** start DOCUMENT PASSAGE **

If you’re keeping score, that’s just four years of incarceration for a man who’d already raped two women.

The Court of Appeals continued…

The month after his June 1987 release, Crosby brought a 21-year-old prostitute to his apartment. He choked her, tied her to a bed, taped her mouth and eyes shut, and raped her six or seven times over several hours. The victim eventually freed herself from the restraints and escaped after Crosby left her momentarily unattended. She tore through concealing cardboard and then broke through the window, which Crosby had nailed shut. She crawled outside and was found fleeing naked, bleeding from her hands and feet from their having been wired behind her back. Crosby pleaded guilty to third-degree criminal sexual conduct for this. Crosby’s plea agreement in that 1987 case is the focal point of this appeal. In it, the state dismissed a count of false imprisonment, agreed not to seek an upward departure at sentencing, and, most important here, agreed not to file a petition seeking Crosby’s commitment as a sexual psychopath or as a mentally-ill and dangerous person. The district court sentenced him to 41 months in prison. Crosby declined sex-offender treatment.

As part of the plea deal, Crosby got only a 41-month prison sentence and a promise from prosecutors wouldn’t try to commit him as a sexual psychopath or as a mentally-ill and dangerous person.

In 2000, he was fired as a custodian at the University of Minnesota because he printed pornographic material.

But in 2009, a story about him in a newspaper prompted a complaint from a woman who said her 17-year-old daughter was spending time with Crosby. So the cops searched his apartment.

They found several trunks containing a hacksaw blade and an array of newspaper articles about violent sexual assaults, including rapes, kidnappings, murders, and serial killings. They also found hundreds of pornographic videotapes, magazines, and books depicting circumstances and conduct resembling Crosby’s past violent sex crimes.

They also found books on how to rape and torture women. He also hired a 17-year old girl to have sex with a 24-year old woman while he watched.

For that, he got a two-year prison term.

But the judge let him remain free if he promised to follow directives for his sex-offender treatment.

Minnesota petitioned then to commit him as a sexually dangerous person but the Court of Appeals at the time overturned the attempt because “neither the probation agent nor the district court had specifically ordered Crosby into sex-offender treatment, making the revocation for failure to participate in treatment a violation of Crosby’s due process rights.”

In May 2011, however, a district court ordered him held until it determined whether he could be committed. Crosby argued, however, that the 1987 plea bargain prevented the state from trying to lock him up.

Today, the Court of Appeals rejected that argument, and it ruled what might have been obvious decades ago…

The district court was not presented with these facts in a vacuum; it received them in the context of Crosby’s history of already having engaged–repeatedly–in the kind of violent and criminal sexual conduct depicted in the disturbing material that, apparently, once again captivated him. The district court was aware that this same self-tempting, fantasy conduct had accompanied Crosby’s previous predatory sexual behavior. These facts do not necessarily prove, as Crosby maintains, “that he can be sexual and concurrently control his actions.” At the very least their description in the commitment petition along with Crosby’s past criminal activity alerts the district court that the question of renewed commitment is ripe. Crosby insists that this new conduct is not of the commitment-triggering violent nature of his former conduct because he had not acted on his fantasies. But having placed himself again on the self-tempting slippery edge, Crosby has no statutory reason to demand that the district court must wait for another fall before it entertains the state’s civil-commitment petition.

So Timothy Crosby is off the streets.

** end DOCUMENT PASSAGE **

LIST OF TASKS:
(1) From the Crosby passage, return the text between "But in 2009, a" and "searched his apartment.", inclusive.
(2) In the Crosby passage, what prison sentence did the district court give Crosby under his 1987 plea agreement?

** start SUPPLIED INFORMATION **

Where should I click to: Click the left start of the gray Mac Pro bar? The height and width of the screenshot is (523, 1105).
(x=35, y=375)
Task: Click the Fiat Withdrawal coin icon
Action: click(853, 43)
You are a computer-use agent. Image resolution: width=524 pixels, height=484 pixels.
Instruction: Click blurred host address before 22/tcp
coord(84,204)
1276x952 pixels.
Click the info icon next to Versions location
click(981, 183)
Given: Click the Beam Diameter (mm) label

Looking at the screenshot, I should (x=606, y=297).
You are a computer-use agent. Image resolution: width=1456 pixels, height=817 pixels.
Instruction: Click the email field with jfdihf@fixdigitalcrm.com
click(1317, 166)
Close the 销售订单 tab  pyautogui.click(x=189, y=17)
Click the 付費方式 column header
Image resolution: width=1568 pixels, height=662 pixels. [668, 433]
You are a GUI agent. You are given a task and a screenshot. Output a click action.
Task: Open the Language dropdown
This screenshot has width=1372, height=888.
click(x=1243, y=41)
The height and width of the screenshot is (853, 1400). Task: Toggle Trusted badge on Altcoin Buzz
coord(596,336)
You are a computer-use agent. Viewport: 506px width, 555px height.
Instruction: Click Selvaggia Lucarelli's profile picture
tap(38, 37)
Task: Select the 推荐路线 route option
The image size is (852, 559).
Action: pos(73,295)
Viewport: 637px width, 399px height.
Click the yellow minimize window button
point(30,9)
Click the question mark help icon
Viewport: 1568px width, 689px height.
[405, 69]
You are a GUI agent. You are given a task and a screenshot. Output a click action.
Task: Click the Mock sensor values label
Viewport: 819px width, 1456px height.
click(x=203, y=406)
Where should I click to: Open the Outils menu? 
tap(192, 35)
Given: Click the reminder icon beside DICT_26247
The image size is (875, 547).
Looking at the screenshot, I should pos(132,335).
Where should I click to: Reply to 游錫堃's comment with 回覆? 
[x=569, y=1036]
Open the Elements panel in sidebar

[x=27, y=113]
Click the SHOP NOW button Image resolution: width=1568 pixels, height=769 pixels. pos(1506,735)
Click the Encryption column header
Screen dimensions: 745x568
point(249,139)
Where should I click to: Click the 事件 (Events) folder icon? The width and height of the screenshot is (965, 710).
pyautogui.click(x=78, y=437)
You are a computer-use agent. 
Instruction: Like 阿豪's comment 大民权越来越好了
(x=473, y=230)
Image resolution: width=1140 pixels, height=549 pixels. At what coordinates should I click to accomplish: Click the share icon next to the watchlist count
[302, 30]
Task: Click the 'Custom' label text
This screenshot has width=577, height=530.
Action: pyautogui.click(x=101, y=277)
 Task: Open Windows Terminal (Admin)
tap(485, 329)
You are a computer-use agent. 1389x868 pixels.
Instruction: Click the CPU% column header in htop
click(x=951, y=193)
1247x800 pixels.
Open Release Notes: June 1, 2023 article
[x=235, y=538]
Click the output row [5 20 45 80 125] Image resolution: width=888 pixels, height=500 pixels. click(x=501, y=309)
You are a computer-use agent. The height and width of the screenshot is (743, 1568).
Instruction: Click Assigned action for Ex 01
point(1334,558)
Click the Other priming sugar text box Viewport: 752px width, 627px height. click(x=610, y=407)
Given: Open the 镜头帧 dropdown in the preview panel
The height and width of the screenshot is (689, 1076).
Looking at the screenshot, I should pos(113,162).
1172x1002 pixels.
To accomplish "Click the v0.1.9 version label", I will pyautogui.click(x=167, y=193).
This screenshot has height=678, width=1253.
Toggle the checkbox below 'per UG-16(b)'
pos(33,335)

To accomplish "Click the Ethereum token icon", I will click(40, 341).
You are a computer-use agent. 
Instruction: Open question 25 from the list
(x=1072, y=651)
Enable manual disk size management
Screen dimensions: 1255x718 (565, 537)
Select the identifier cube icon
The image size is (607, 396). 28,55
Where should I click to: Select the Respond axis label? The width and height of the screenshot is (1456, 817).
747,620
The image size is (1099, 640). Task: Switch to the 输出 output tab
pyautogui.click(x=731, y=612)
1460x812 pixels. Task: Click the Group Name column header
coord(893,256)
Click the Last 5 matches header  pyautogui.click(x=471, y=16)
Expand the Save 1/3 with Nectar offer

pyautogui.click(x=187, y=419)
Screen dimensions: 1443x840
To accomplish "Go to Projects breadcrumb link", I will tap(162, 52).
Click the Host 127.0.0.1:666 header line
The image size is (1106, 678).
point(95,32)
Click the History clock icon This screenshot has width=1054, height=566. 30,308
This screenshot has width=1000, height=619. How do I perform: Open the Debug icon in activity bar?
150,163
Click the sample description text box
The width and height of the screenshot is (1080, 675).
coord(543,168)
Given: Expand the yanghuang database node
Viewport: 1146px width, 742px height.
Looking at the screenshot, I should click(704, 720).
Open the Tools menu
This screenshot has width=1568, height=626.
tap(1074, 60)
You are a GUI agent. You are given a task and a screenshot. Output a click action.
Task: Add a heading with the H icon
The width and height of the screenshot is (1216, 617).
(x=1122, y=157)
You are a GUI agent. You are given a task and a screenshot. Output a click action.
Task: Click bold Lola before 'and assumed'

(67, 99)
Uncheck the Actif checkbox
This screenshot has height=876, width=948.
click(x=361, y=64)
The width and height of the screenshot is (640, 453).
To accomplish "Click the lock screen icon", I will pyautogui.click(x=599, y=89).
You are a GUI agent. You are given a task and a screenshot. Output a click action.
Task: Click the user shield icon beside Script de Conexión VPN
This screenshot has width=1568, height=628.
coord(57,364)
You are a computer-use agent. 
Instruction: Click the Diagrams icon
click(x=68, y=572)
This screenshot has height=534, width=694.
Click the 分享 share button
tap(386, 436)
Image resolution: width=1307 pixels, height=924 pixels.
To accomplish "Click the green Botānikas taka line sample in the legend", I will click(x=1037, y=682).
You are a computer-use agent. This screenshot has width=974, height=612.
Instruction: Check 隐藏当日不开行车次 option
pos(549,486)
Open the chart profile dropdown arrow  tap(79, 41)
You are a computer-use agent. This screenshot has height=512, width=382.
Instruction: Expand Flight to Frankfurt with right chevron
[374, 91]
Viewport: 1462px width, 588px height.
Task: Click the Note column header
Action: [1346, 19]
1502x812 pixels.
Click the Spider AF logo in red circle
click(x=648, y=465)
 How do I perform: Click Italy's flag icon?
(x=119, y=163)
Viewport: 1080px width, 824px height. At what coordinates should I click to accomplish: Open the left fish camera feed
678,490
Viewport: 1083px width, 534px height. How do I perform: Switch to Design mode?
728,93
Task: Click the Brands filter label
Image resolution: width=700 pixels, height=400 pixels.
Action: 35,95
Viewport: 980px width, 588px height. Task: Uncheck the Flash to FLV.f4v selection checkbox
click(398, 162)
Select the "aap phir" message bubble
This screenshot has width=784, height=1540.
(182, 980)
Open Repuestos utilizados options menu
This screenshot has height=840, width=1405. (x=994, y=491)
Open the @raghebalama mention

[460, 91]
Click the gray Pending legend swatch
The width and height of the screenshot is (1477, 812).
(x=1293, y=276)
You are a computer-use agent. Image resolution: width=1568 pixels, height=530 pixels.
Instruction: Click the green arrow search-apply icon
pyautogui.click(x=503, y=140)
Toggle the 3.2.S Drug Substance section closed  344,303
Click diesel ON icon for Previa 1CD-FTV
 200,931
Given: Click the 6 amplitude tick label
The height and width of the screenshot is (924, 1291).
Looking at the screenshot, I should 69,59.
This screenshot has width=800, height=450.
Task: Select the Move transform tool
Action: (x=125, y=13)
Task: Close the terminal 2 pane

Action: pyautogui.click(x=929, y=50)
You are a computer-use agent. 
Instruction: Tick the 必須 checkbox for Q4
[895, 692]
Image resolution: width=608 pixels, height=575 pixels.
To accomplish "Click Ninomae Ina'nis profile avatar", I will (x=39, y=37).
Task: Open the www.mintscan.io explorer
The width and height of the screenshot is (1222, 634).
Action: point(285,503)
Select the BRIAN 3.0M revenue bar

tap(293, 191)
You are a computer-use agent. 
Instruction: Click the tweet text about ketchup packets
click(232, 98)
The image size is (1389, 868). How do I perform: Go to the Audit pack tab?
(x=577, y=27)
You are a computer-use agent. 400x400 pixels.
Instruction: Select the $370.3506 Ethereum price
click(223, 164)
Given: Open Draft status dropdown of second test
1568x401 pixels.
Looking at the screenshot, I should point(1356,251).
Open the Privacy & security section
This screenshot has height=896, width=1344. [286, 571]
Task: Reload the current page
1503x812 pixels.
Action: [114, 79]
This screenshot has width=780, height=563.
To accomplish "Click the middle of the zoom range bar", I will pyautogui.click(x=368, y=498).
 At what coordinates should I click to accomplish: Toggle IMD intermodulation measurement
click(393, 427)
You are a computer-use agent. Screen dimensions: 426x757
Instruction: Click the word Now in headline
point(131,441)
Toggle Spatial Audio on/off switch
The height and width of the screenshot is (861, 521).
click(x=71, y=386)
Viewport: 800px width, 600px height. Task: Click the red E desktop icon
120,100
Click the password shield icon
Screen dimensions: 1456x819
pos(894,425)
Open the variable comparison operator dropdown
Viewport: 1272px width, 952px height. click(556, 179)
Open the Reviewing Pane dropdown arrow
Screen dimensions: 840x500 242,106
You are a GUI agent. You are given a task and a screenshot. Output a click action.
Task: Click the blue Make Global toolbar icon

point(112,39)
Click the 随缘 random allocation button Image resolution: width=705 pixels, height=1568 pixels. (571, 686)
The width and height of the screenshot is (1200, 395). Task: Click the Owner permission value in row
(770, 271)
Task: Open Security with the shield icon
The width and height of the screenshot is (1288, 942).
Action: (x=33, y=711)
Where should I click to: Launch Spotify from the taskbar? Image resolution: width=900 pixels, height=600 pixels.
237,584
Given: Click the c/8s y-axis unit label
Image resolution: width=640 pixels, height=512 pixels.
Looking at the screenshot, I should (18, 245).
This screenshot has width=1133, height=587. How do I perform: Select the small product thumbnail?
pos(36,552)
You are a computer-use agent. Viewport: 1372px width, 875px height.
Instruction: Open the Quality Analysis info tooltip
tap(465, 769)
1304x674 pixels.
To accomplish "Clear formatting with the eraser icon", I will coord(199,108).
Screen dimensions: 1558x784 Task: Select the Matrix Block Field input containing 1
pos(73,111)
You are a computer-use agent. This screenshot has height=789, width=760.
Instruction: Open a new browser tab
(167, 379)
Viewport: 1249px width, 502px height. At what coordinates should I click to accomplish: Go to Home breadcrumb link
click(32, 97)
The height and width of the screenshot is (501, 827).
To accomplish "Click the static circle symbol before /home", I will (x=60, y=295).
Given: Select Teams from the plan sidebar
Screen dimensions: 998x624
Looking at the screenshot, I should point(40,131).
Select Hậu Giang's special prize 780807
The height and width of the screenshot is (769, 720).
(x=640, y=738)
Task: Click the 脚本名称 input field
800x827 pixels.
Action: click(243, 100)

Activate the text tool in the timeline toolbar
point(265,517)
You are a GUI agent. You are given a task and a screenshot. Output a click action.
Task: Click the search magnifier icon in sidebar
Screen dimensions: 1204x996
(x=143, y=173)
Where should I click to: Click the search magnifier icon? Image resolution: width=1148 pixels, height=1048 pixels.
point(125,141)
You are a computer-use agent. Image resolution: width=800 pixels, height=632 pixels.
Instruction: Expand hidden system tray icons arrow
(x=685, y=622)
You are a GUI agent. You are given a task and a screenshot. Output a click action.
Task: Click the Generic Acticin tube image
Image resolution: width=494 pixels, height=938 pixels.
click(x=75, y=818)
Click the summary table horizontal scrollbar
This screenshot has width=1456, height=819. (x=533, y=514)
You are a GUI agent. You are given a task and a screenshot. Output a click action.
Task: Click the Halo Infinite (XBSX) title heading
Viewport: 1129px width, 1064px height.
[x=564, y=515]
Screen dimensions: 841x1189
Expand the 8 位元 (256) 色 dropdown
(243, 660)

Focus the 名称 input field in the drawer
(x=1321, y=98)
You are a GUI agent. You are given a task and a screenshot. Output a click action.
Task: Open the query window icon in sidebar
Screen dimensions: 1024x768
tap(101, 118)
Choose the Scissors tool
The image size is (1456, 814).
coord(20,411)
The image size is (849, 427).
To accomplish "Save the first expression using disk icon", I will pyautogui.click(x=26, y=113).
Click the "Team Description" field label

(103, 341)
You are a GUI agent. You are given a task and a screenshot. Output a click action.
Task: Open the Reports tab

** end SUPPLIED INFORMATION **

THE RESULTS:
(1)
But in 2009, a story about him in a newspaper prompted a complaint from a woman who said her 17-year-old daughter was spending time with Crosby. So the cops searched his apartment.

(2) 41 months in prison.